_Dataset extract_
┌──

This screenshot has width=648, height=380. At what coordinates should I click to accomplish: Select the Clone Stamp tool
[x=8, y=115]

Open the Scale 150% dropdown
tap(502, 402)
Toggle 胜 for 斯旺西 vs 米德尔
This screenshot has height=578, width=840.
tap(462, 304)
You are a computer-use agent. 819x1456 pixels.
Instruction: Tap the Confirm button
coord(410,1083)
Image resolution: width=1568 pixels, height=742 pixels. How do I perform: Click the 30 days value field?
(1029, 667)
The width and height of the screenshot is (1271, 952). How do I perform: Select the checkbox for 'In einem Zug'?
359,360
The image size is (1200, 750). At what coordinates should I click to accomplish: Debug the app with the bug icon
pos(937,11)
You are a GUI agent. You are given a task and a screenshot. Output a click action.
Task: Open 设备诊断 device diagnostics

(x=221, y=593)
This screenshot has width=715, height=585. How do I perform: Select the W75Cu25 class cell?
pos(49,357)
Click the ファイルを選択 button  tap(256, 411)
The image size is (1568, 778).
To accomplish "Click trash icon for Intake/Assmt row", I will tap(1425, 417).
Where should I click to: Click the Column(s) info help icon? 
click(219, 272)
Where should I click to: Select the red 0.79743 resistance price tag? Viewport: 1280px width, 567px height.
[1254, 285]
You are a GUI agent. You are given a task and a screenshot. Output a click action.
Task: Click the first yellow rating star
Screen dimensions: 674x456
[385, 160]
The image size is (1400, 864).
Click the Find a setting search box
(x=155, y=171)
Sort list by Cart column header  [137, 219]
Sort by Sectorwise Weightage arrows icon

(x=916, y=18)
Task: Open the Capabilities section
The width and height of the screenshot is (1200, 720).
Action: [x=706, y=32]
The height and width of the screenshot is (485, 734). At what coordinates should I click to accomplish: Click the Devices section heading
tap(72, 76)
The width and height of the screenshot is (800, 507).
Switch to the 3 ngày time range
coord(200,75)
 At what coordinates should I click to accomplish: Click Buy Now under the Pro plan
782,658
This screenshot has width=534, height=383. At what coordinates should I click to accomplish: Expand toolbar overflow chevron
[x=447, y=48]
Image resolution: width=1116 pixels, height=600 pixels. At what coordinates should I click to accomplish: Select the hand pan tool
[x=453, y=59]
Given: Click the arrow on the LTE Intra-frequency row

└──

_Task to carry out_
A verbatim copy of every entry is needed.

_Response to this task_
This screenshot has width=648, height=380. At what coordinates should I click to accomplish: Select the Clone Stamp tool
[x=8, y=115]

Open the Scale 150% dropdown
tap(502, 402)
Toggle 胜 for 斯旺西 vs 米德尔
This screenshot has height=578, width=840.
tap(462, 304)
You are a computer-use agent. 819x1456 pixels.
Instruction: Tap the Confirm button
coord(410,1083)
Image resolution: width=1568 pixels, height=742 pixels. How do I perform: Click the 30 days value field?
(1029, 667)
The width and height of the screenshot is (1271, 952). How do I perform: Select the checkbox for 'In einem Zug'?
359,360
The image size is (1200, 750). At what coordinates should I click to accomplish: Debug the app with the bug icon
pos(937,11)
You are a GUI agent. You are given a task and a screenshot. Output a click action.
Task: Open 设备诊断 device diagnostics

(x=221, y=593)
This screenshot has width=715, height=585. How do I perform: Select the W75Cu25 class cell?
pos(49,357)
Click the ファイルを選択 button  tap(256, 411)
The image size is (1568, 778).
To accomplish "Click trash icon for Intake/Assmt row", I will tap(1425, 417).
Where should I click to: Click the Column(s) info help icon? 
click(219, 272)
Where should I click to: Select the red 0.79743 resistance price tag? Viewport: 1280px width, 567px height.
[1254, 285]
You are a GUI agent. You are given a task and a screenshot. Output a click action.
Task: Click the first yellow rating star
Screen dimensions: 674x456
[385, 160]
The image size is (1400, 864).
Click the Find a setting search box
(x=155, y=171)
Sort list by Cart column header  [137, 219]
Sort by Sectorwise Weightage arrows icon

(x=916, y=18)
Task: Open the Capabilities section
The width and height of the screenshot is (1200, 720).
Action: [x=706, y=32]
The height and width of the screenshot is (485, 734). At what coordinates should I click to accomplish: Click the Devices section heading
tap(72, 76)
The width and height of the screenshot is (800, 507).
Switch to the 3 ngày time range
coord(200,75)
 At what coordinates should I click to accomplish: Click Buy Now under the Pro plan
782,658
This screenshot has width=534, height=383. At what coordinates should I click to accomplish: Expand toolbar overflow chevron
[x=447, y=48]
Image resolution: width=1116 pixels, height=600 pixels. At what coordinates should I click to accomplish: Select the hand pan tool
[x=453, y=59]
Given: Click the arrow on the LTE Intra-frequency row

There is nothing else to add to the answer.